Em tempos de intolerância, radicalismo e ódio, como expôs o deputado Cristiano Silveira (PT) na terça-feira (03/04) em seu pronunciamento no Plenário da Assembleia Legislativa de Minas Gerais (ALMG), “perdeu-se a capacidade de ouvir o outro e a sociedade está mais preocupada em fazer colocações de seus argumentos do que escutar”, comentou.

A citação do parlamentar fez referência à preocupação quanto aos ataques que vêm sofrendo os defensores dos direitos humanos. “Há mitos a serem desconstruídos”, defendeu.

Ao esclarecer que os Direitos Humanos “não defendem bandidos, mas sim a dignidade humana de qualquer pessoa”, o deputado que preside a Comissão que trata do assunto no Parlamento Mineiro, disse que o trabalho no Brasil está de acordo com a Declaração Universal dos Direitos Humanos, adotada pela ONU em 1948, com a Constituição Federal e com o Código Penal.

Apesar da defesa, o parlamentar lembrou que o estado Brasileiro precisa rever alguns conceitos de políticas públicas e citou o sistema carcerário como um modelo falido no País. “Não funciona porque temos a privação da liberdade como punição e não fazemos a inserção”, disse.

De acordo com os dados dos Direitos Humanos, mais da metade dos presos no Brasil está em situação provisória nas cadeias aguardando julgamento. “Um preso custa para o sistema cerca de R$ 3 mil.

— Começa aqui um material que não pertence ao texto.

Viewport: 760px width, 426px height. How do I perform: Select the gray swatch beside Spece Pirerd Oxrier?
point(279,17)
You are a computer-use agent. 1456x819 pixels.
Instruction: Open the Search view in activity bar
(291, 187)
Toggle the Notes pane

Isso é mais do que se investe em educação no Brasil”, alertou.

De acordo com o deputado, um modelo a ser adotado é o desenvolvido pela Associação de Proteção e Assistência a Condenados (Apac), criado em 1973, com atuação em todo o Brasil. Minas Gerais é o estado com o maior número de Apacs. “Em São João Del Rey, para se ter uma ideia, nós não gastamos nem R$ 900 com o preso. Além disso, no método Apac, os presos produzem para ajudar na manutenção do espaço e o que chama a atenção é o baixo número de fuga, que é quase zero, e a capacidade de ressocialização que chega a quase 80%”, afirmou.

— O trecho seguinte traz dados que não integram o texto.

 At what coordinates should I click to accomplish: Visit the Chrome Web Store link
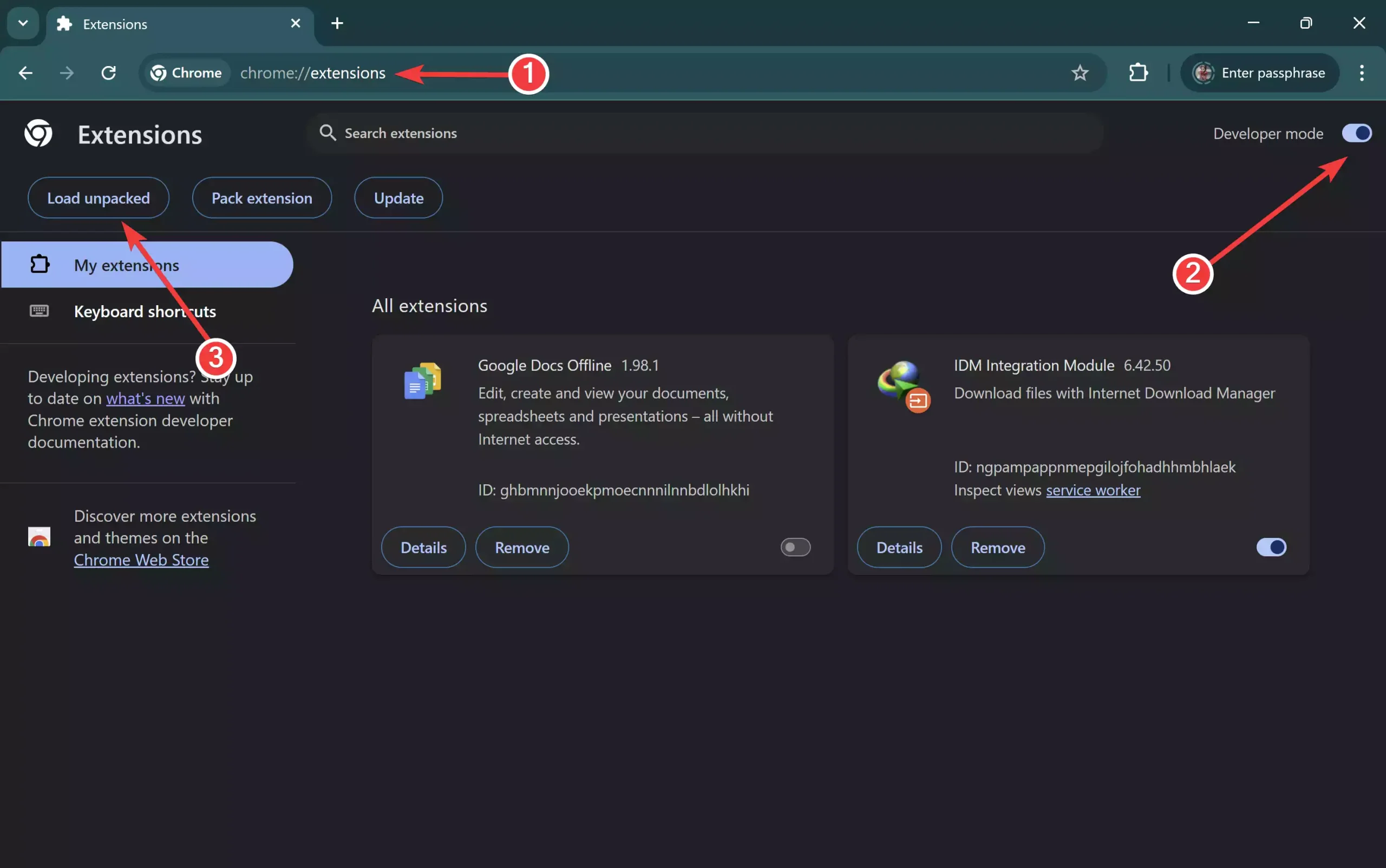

Boa conduta – A boa conduta dos presos que cumprem pena nas Apacs é uma exigência para que não volte a um presídio. Segundo Cristiano Silveira, o horário de acordar (6h da manhã) e de se recolher (22h) deve ser cumprido com rigor. "Eu conheço Apac em que o próprio preso fica com a chave”, relatou.

A participação da família também é fundamental, explicou o deputado. Isso porque, segundo ele, assim como o acompanhamento psicológico, a família contribui para a recuperação do indivíduo.

"Essa é a nossa preocupação, recuperar e inserir o preso na sociedade de forma que ele possa voltar recuperado e não mais violento ou reincidente a crimes como acontece quem sai dos presídios e das cadeias super lotadas. E é isso que os direitos humanos defendem: uma política pública que possa olhar o criminoso como pessoa, como um ser humano como qualquer outro”, resumiu.